学术文献库

We investigate numerically the effects of long-range temporal and spatial correlations based on the rescaled distributions of the squared interface width $W^2(L,t)$ and the interface height $h(x,t)$ in the (1+1)-dimensional Kardar-Parisi-Zhang (KPZ) growth system within the early growth regimes. Through extensive numerical simulations, we find that long-range temporally correlated noise could not significantly impact the distribution form of the interface width. Generally, $W^2(L,t)$ obeys approximately lognormal distribution when the temporal correlation exponent $θ\ge 0$. On the other hand, the effects of long-range spatially correlated noise are evidently different from the temporally correlated case. Our results show that, when the spatial correlation exponent $ρ\le 0.20$, the distribution forms of $W^2(L,t)$ approach the lognormal distribution, and when $ρ> 0.20$, the distribution becomes more asymmetric, steep, and fat-tailed, and tends to an unknown distribution form.

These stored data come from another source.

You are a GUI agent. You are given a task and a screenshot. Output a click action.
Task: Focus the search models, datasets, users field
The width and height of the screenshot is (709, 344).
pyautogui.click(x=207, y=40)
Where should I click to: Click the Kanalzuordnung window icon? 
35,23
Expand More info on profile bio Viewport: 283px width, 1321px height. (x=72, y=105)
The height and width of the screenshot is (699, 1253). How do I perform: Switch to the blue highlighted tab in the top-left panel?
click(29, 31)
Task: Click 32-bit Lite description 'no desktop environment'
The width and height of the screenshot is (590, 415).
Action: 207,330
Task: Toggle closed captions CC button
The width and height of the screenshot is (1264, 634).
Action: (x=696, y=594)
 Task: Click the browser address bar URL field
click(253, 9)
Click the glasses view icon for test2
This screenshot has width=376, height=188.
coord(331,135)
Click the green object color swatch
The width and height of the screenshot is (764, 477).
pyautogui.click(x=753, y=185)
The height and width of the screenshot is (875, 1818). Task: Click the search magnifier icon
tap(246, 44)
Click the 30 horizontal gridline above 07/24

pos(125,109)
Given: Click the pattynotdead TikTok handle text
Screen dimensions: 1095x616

As a comparison, probability distributions of the interface height are also provided in the temporally and spatially correlated KPZ system, exhibiting quite different characteristics from each other within the whole correlated regimes. For the temporal correlation, the height distributions satisfy Tracy-Widom Gaussian orthogonal ensemble (TW-GOE) when $θ\to 0$, and with increasing $θ$, the height distributions crossover continously to an unknown distribution. However, for the spatial correlation, the height distributions gradually transition from the TW-GOE distribution to the standard Gaussian form.